_REQUIRED ACTION_
Begin at the top of the following data. Copy each line exactly until you have copied the line containing "巨乳 (489, 634)".

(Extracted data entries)

________________________

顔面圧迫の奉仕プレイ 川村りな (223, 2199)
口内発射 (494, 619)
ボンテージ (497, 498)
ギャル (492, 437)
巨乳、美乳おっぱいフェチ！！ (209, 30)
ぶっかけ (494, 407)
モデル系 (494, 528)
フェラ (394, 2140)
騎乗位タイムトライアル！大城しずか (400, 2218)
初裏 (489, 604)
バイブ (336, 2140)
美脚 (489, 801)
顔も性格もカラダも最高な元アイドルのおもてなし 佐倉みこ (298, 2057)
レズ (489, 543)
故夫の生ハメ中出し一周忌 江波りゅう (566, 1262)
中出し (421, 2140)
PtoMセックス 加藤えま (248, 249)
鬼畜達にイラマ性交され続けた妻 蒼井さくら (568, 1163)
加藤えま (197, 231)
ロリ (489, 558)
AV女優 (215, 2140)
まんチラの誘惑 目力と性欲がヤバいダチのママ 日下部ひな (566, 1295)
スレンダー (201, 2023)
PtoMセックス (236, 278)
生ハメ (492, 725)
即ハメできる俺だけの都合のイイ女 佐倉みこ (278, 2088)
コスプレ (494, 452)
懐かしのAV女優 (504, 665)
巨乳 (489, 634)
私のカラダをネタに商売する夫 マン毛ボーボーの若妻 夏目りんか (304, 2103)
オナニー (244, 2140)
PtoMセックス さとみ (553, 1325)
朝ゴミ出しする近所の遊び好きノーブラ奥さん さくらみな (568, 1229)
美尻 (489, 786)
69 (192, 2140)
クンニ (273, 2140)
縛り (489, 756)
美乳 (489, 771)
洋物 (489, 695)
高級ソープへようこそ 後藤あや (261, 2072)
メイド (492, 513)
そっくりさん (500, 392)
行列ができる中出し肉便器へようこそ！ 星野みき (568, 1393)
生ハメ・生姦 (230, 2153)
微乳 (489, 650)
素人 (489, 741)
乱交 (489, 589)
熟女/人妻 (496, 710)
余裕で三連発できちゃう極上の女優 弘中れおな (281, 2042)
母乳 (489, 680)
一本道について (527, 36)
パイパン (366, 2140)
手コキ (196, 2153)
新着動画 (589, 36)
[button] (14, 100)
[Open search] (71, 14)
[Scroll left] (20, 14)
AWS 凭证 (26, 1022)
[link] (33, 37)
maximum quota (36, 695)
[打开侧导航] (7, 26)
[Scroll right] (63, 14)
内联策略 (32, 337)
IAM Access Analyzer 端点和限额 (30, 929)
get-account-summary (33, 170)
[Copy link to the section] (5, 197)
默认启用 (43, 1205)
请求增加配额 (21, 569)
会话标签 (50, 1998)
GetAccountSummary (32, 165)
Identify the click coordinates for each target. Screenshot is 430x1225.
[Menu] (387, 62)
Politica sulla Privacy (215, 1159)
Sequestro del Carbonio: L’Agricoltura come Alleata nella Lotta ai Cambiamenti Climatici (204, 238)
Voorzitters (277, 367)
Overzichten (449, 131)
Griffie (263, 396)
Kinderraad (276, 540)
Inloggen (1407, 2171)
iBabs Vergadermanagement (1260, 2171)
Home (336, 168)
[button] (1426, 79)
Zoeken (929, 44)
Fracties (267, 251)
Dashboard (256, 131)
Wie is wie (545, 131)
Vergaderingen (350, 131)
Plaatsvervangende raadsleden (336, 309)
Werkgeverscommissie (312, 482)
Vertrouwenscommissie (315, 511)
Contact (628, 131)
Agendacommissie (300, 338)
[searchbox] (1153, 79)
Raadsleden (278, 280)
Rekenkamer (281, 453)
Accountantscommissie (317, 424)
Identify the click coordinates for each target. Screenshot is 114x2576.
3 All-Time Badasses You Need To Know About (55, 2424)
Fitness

________________________

_EXERCISE SOLUTION_
顔面圧迫の奉仕プレイ 川村りな (223, 2199)
口内発射 (494, 619)
ボンテージ (497, 498)
ギャル (492, 437)
巨乳、美乳おっぱいフェチ！！ (209, 30)
ぶっかけ (494, 407)
モデル系 (494, 528)
フェラ (394, 2140)
騎乗位タイムトライアル！大城しずか (400, 2218)
初裏 (489, 604)
バイブ (336, 2140)
美脚 (489, 801)
顔も性格もカラダも最高な元アイドルのおもてなし 佐倉みこ (298, 2057)
レズ (489, 543)
故夫の生ハメ中出し一周忌 江波りゅう (566, 1262)
中出し (421, 2140)
PtoMセックス 加藤えま (248, 249)
鬼畜達にイラマ性交され続けた妻 蒼井さくら (568, 1163)
加藤えま (197, 231)
ロリ (489, 558)
AV女優 (215, 2140)
まんチラの誘惑 目力と性欲がヤバいダチのママ 日下部ひな (566, 1295)
スレンダー (201, 2023)
PtoMセックス (236, 278)
生ハメ (492, 725)
即ハメできる俺だけの都合のイイ女 佐倉みこ (278, 2088)
コスプレ (494, 452)
懐かしのAV女優 (504, 665)
巨乳 (489, 634)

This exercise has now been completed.